According to the sentencing guidelines available through the Hennepin County court system, the murder charges carry an average sentence of 12.5 years in prison for first-time offenders, and Chauvin has no existing criminal record. The judge noted that he would sentence Chauvin on the charge that carried the longest jail term and Chauvin would serve jail time for each of his crimes concurrently.
The second-degree murder charge carries a maximum sentence of 40 years in prison.
Chauvin’s defense team is likely to file an appeal of the jury’s verdict. On Monday, after both sides had finished their closing arguments, Chauvin’s defense attorney, Eric Nelson, raised the prospect of a mistrial. Judge Cahill struck down Nelson’s motion but admitted that certain public figures who commented on the case, including Rep. Maxine Waters (R-CA), opened an avenue for the defense on appeal.
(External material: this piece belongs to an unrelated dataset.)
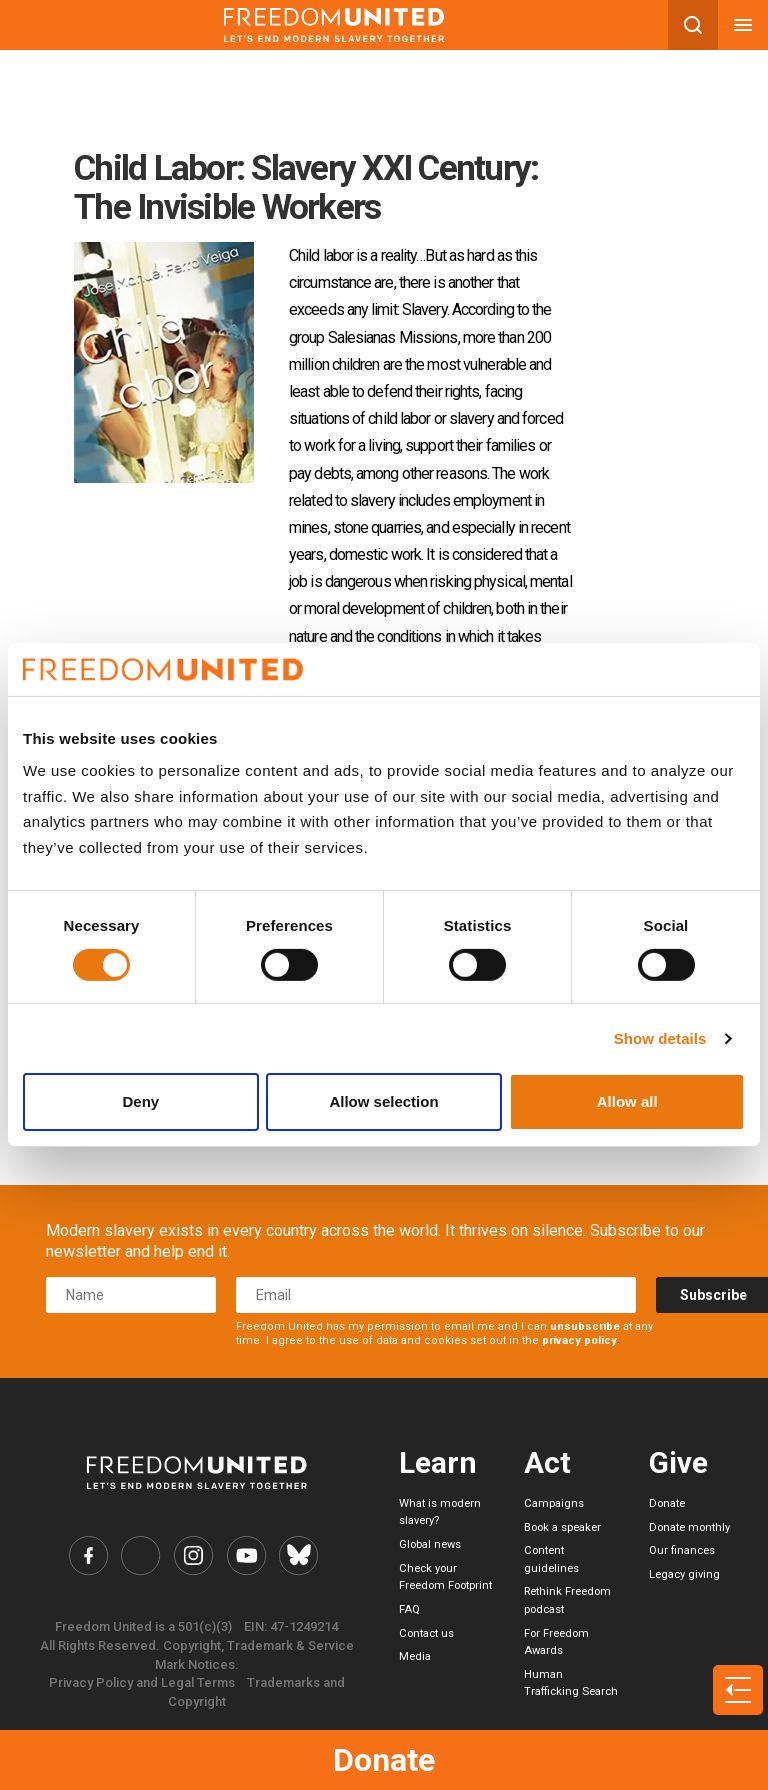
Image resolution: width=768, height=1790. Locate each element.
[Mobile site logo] (334, 25)
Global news (430, 1544)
“I just don’t know how this jury can really be… that they are free from the taint of this,” Nelson said in his final plea. “Now that we have U.S. representatives threatening acts in relation to this specific case. It’s mind-boggling.”
“Well, to be fair, the last few times I advised [the jury], I told them not to watch the news, pure and simple,” Cahill said, answering Nelson’s concerns.
Public figures also weighed in following the Chauvin verdict. Speaker of the House Nancy Pelosi (D-CA) addressed the conviction at a press conference with a baffling statement.
“So again, thank you, George Floyd, for sacrificing your life for justice, for being there to call out to your mom,” Pelosi said. “How heartbreaking was that, call out for your mom, I can’t breathe, but because of you and because of thousands, millions of people around the world who came out for justice, your name will always be synonymous with justice.”